Why buy a keeper who is not comfortable with the ball at his feet and doesn't communicate with his defenders for a manager who wants to play from the back?
Why buy a striker in Aspas who is nowhere near physical enough for this league, or like Alberto who is nowhere near fast enough for this league?
Why buy the slowest player and an immobile striker we've signed this century to replace the most hyperactive sportsman in the world, who spearheaded an attack all based on speed, pressing and infinite mobility?
Why scout Luis Suarez for 3 years, buy him to pair him up with Fernando Torres (a striker who plays off the shoulder, is mobile and can drift to the wings) then replace Torres with a player who is his antithesis in every single fucking way?
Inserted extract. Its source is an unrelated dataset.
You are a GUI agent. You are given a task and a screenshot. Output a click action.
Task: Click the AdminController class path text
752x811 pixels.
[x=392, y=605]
Why buy a player with never ending injury problems to come play in the most physical league in the world and replace the brains of your midfield, that makes everything tick?
Why replace a terrier in Javier Mascherano, a pacey defensive midfielder who would hunt down players anywhere on the pitch with the 2nd slowest player we've had this century?
Manager after manager, owners after owners, scouts after scouts.... They buy players that do not fit the system, players that make absolutely no sense.
Every transfer has risks, every clubs make bad signings. I can live with that. If Lallana or Markovic fail, then so be it. They're both players which make sense, they fit the system.
What I can't accept is this constant ability Liverpool Football Club have of buying players that make absolutely fuck all sense for the way you play. I don't think there's any other club in the world that do this on a constant basis.
"I am the most expensive player they've ever bought, but they want me to change the way I play completely. What was the point of buying me then?" Stan Collymore, 4-4-2 magazine 1995.
19 years on, and we're still at it. It is absolutely bewildering.